• TESTO DELLA PAGINA:
++++
Partiamo dalla guerra in Ucraina, che ha naturalmente sconvolto tutte le agende. Anche il Comune di Milano è pronto a fare la sua parte per l’accoglienza dei profughi. In cosa consiste il piano?

Il Comune farà la sua parte. È responsabilità di tutti noi fare un passo in avanti quando ci sono momenti di crisi come questo. Non solo ci sono anche dei motivi più specifici legati alla nostra città: a Milano risiedono circa ottomila persone di origine ucraina. Nella città metropolitana sono oltre ventimila. È molto importante dare un sostegno anche alle persone che vivono e lavorano a Milano da tanto tempo e che si stanno impegnando per dare protezione ai loro famigliari facendoli arrivare in città. Quello che stiamo cercando di fare è articolato ed è sopratutto in divenire perché c’è un’evoluzione rapida degli eventi e dobbiamo essere capaci di affrontare le cose.

La prima cosa è che abbiamo creato insieme al Consolato, con la regia della Prefettura, un indirizzo e-mail a cui scrivere per segnalare il proprio arrivo a Milano e la propria situazione, in modo da tale da avere un tracciamento delle persone e sapere chi c’è e attivarci con le risposte. Poi c’è l’esigenza alloggiativa: alcune persone si stanno organizzando, perché hanno delle reti sul territorio, noi stiamo cercando di promuovere il modello dell’accoglienza diffusa. Molti milanesi si stanno offrendo molto generosamente o dando una stanza o interi appartamenti. Abbiamo sostenuto l’idea di Refuges Welcome, di Caritas (che si sta attivando autonomamente) e di Emergency (che si sta attivando con i suoi volontari), di far emergere questa disponibilità di luoghi di accoglienza. In questo modo incrociamo la domanda e il bisogno sociale che affronteremo nei prossimi giorni.

Abbiamo anche dei luoghi specifici d’accoglienza del comune di Milano come Casa Jannacci e altri centri che ovviamente sono dei luoghi che utilizziamo in emergenza e soprattutto quando le famiglie arrivano e non c’è soluzione alternativa. Dopodiché li indirizziamo in luoghi d’accoglienza diffusi e attenti ai bisogni individuali di ciascuna persona. È un lavoro in divenire in cui ci stiamo attivando.
++++
• BLOCCO DATI:
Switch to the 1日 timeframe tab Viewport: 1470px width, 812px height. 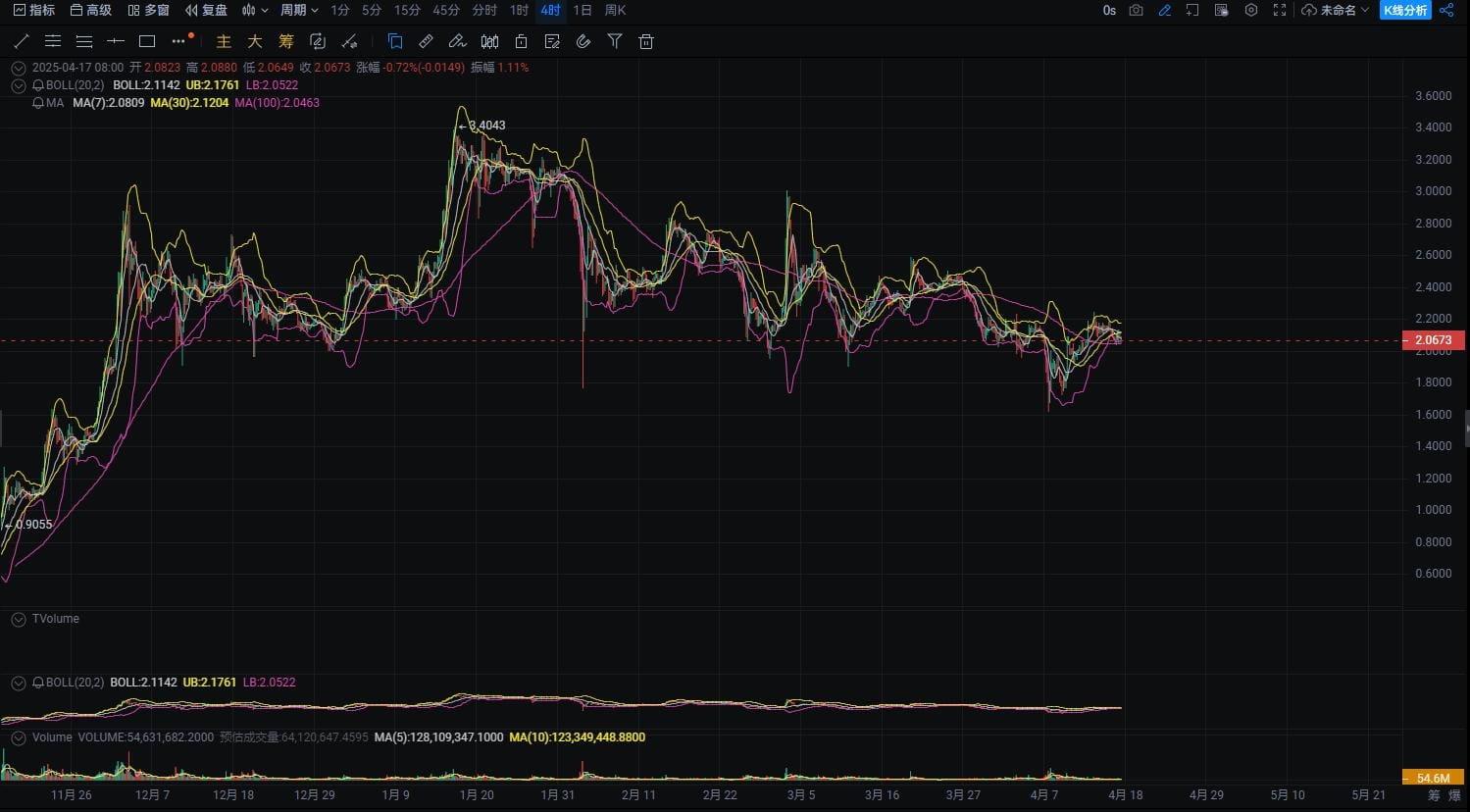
++++
• RICHIESTA:
Prosegui l'intervista sull'accoglienza dei profughi ucraini a Milano a partire dalla sua ultima frase.

• IN RISPOSTA:
Abbiamo anche il tema del reinserimento scolastico dei bambini che arriveranno. Con l’Ufficio scolastico territoriale ci siamo attivati attraverso un indirizzo email a cui segnalare le situazioni e vedere che risposte dare. Ci sarà anche un tema di sostegno alimentare e di beni. Ci attiviamo anche in questo senso. Sono quindi tante iniziative diverse che hanno l’obiettivo di dare risposta a un fenomeno che andrà monitorato con grande attenzione. Non sappiamo ancora quali saranno i flussi e l’impatto, ma saremo sicuramente pronti ad affrontarlo.

La città di Milano ha affrontato altre emergenze umanitarie, pensiamo ai profughi afgani e prima ancora quelli siriani. In quest’ultimo caso, abbiamo assistito a scene spiacevoli, di questi profughi ammassati in Stazione Centrale. Si riuscirà a evitare queste immagini?

Sono situazioni molto diverse. In comune c’è la grande generosità e disponibilità dei milanesi perché anche allora sono transitate decine, oltre centomila persone e la risposta è stata da parte del Comune e del volontariato molto importante. Sono situazioni diverse perché allora le persone che scappavano dalla Siria spesso non avevano il progetto di fermarsi a Milano, vi transitavano per poi raggiungere le loro famiglie nel Nord dell’Europa. Per questo erano spesso in stazione, oggi la situazione è diversa: le persone che arrivano e che arriveranno a Milano vengono qua per raggiungere chi vive in città.

Io credo che abbiamo imparato in questi anni a fronteggiare: sempre di più questi fenomeni costruendo un sistema di risposta più strutturato. Quando è arrivata la crisi in Siria era una novità per la città affrontare una cosa di questo genere. Con l’Afghanistan abbiamo creato un sistema efficace di intervento che si è rodato e adesso abbiamo una struttura molto più solida e forte. Sono sicuro che riusciremo a dare una risposta di qualità.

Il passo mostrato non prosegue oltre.